**ACTIVITY:**
Scan the records for "Close". Show the matching lines.

**Extracted data entries:**
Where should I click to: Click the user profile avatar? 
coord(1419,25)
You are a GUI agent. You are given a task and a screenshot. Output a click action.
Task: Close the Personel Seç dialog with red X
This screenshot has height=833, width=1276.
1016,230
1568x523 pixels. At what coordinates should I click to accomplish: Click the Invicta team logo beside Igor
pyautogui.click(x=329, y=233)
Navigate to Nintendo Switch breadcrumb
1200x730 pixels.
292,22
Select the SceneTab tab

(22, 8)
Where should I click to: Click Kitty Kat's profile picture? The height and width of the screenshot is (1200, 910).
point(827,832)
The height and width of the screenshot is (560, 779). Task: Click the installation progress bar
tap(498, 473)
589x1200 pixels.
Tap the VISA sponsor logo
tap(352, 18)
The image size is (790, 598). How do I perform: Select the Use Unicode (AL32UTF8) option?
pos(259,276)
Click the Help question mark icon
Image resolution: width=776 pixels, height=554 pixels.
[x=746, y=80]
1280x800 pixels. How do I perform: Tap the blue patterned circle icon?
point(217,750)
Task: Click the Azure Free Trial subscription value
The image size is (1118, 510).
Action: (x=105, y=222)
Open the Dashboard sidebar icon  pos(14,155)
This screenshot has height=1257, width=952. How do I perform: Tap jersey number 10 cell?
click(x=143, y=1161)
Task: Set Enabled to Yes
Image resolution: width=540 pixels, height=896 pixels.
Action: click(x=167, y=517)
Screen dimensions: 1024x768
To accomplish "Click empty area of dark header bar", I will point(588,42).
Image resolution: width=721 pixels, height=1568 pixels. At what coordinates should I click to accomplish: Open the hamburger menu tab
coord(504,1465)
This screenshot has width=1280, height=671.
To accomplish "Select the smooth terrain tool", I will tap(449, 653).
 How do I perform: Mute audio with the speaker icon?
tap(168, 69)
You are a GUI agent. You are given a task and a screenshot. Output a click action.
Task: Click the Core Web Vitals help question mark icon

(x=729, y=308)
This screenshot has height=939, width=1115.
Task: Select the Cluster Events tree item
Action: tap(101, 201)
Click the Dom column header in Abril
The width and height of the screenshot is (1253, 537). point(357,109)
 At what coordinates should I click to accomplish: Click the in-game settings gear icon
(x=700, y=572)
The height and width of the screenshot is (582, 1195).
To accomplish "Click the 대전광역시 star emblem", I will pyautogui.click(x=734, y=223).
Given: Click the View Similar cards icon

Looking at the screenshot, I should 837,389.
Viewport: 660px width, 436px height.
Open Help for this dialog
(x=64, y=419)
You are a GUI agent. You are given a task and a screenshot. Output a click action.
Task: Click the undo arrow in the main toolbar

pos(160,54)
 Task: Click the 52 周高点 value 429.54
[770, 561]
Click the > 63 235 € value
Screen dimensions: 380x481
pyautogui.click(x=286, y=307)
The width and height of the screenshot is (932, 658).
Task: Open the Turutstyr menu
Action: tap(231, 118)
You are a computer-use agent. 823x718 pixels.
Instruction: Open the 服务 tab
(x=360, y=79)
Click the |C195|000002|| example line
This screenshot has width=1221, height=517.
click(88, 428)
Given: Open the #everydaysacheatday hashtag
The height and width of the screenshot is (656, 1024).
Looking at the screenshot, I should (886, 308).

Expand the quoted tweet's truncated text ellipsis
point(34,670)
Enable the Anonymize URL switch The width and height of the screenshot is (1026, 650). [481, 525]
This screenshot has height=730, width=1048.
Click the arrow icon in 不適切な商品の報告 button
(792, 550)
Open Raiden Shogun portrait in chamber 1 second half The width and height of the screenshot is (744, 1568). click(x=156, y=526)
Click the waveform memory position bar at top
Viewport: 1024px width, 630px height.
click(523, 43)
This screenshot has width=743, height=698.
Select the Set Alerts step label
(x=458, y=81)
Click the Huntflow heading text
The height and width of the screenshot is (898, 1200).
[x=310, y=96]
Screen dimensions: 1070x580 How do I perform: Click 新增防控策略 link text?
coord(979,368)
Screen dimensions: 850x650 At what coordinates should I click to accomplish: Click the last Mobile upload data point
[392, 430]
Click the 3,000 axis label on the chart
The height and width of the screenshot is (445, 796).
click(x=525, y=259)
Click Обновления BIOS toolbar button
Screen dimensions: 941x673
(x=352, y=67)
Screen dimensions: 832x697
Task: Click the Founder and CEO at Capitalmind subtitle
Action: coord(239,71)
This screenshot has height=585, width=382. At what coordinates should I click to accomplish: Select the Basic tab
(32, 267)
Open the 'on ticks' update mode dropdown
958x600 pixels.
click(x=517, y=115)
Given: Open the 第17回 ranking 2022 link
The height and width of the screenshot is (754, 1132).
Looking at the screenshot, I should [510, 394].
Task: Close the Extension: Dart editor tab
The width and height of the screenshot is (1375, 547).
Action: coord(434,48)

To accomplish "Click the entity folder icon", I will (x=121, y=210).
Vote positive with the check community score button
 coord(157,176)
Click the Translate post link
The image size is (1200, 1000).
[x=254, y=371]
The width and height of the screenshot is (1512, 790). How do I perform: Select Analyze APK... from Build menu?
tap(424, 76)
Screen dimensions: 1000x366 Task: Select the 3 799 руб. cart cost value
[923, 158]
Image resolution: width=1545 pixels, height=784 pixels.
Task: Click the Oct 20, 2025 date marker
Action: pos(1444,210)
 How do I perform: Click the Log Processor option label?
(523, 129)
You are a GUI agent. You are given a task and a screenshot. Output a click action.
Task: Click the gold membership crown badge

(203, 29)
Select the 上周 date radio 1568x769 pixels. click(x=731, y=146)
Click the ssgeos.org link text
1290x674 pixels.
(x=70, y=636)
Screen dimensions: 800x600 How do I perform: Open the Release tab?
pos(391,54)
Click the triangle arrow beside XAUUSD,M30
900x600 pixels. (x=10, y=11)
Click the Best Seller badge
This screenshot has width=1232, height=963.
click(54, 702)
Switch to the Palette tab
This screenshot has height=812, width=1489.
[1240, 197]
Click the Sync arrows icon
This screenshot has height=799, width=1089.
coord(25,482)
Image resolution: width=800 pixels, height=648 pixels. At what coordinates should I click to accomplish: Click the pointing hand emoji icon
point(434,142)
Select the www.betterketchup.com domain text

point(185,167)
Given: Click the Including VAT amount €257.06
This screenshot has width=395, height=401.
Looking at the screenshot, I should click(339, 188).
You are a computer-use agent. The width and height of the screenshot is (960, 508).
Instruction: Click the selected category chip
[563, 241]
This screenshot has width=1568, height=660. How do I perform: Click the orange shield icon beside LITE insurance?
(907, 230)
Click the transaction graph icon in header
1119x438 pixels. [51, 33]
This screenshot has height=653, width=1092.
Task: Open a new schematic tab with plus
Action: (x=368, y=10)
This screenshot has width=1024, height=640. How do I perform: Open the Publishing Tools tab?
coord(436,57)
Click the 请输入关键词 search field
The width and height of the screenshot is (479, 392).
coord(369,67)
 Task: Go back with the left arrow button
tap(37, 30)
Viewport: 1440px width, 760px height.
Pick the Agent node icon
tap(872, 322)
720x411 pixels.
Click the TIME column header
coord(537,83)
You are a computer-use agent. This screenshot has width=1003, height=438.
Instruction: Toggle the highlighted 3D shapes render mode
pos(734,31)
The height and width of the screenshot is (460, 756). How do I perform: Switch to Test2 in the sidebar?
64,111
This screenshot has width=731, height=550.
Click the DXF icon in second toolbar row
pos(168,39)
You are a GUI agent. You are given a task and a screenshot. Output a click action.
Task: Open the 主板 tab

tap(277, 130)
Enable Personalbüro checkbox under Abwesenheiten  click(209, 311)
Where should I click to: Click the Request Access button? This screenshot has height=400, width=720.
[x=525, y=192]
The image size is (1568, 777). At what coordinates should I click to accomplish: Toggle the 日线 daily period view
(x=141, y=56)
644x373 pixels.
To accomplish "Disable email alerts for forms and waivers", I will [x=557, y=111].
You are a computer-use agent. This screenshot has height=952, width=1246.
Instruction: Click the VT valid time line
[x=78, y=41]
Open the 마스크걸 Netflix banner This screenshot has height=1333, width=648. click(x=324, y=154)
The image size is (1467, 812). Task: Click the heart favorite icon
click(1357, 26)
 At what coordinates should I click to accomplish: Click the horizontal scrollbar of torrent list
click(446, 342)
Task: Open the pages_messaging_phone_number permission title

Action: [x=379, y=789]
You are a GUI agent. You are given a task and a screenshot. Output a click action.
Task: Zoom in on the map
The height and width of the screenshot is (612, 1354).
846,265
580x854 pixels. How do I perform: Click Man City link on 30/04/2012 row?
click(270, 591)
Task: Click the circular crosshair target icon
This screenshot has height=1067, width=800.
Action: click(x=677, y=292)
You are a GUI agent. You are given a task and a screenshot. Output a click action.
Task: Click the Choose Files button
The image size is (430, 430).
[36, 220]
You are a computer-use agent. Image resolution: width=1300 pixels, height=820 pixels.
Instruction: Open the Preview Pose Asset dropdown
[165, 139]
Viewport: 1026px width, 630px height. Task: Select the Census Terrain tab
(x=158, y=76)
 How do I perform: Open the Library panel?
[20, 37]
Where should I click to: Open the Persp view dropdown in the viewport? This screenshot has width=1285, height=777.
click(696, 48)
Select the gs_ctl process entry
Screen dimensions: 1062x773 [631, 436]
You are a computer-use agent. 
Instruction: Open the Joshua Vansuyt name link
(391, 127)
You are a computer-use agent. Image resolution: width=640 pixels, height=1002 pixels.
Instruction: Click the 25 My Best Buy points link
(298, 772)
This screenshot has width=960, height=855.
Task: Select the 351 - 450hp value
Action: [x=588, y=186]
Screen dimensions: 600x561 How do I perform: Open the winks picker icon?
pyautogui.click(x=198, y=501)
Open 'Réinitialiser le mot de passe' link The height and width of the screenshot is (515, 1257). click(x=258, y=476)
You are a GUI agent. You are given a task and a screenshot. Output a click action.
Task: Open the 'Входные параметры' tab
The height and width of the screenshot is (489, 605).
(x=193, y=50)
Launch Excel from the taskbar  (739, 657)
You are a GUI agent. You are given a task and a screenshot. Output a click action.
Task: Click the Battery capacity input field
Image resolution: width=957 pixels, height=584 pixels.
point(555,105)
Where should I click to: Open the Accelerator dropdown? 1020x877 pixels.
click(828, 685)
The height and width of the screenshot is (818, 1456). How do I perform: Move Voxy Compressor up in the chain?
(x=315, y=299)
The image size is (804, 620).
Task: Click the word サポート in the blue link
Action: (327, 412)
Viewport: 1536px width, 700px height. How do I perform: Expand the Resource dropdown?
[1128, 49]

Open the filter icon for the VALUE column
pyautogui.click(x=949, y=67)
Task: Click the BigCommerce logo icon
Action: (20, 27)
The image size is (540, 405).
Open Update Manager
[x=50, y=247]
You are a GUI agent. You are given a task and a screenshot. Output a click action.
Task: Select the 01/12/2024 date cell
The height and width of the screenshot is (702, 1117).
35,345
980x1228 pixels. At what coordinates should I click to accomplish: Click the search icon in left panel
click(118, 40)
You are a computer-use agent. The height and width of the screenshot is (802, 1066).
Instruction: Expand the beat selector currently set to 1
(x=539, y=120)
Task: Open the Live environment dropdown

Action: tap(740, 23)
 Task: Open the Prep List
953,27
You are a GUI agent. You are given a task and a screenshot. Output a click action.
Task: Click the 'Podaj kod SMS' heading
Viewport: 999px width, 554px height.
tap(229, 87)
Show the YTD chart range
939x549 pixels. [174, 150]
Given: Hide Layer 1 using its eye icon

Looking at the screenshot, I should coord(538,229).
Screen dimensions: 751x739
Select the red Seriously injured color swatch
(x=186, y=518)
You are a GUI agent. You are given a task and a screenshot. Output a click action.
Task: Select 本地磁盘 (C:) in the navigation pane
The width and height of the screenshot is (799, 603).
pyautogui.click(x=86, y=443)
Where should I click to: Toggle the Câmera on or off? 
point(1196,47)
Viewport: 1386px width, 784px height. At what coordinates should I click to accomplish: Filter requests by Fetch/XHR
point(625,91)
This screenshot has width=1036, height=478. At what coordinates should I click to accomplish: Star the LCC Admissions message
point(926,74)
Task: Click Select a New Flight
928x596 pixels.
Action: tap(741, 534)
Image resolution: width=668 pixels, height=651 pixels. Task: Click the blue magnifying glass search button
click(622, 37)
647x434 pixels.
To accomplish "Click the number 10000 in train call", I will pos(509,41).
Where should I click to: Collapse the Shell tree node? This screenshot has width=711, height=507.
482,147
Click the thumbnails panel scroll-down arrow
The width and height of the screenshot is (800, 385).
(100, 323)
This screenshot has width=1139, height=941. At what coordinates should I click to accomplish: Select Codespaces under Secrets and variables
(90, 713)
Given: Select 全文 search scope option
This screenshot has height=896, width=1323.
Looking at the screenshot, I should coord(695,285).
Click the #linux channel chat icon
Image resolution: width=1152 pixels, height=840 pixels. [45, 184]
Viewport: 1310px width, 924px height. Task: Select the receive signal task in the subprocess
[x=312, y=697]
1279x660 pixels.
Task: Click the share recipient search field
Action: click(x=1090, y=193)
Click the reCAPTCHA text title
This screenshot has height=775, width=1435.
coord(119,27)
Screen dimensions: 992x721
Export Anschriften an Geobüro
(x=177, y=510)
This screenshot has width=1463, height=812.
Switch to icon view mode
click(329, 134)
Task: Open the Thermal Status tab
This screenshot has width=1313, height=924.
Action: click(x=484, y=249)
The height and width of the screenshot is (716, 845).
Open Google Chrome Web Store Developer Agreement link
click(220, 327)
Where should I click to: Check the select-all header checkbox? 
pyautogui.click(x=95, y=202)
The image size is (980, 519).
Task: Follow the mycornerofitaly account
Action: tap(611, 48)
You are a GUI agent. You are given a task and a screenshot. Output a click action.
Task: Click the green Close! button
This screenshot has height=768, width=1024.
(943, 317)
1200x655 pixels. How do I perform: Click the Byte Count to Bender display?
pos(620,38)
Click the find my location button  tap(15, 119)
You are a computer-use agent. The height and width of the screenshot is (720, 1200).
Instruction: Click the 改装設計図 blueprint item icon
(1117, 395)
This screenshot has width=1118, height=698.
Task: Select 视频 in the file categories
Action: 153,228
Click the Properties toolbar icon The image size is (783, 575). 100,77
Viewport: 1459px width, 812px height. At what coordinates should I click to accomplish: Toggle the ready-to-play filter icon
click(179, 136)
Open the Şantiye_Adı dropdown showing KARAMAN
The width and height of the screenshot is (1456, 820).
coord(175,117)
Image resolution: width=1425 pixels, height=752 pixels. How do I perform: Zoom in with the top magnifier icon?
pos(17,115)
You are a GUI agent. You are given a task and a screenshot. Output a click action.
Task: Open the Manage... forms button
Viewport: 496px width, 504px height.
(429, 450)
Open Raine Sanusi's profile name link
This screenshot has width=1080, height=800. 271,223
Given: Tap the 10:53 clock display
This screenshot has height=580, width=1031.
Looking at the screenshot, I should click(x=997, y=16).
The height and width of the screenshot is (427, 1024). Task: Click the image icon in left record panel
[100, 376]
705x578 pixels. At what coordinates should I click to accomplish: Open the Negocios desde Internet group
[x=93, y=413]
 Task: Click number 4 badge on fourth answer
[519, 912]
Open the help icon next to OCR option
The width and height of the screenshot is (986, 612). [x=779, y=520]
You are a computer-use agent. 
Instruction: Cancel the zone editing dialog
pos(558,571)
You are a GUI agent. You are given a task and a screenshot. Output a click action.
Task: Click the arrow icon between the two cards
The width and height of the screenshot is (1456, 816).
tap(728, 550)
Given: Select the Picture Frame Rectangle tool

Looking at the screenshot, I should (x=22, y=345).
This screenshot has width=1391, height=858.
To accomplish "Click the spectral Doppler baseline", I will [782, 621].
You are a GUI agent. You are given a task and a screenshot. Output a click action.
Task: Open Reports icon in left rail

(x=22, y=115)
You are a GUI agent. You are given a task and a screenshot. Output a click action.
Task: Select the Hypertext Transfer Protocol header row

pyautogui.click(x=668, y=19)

**REPLY TO THE TASK:**
Task: Close the Personel Seç dialog with red X
Task: Close the Extension: Dart editor tab
Task: Click the green Close! button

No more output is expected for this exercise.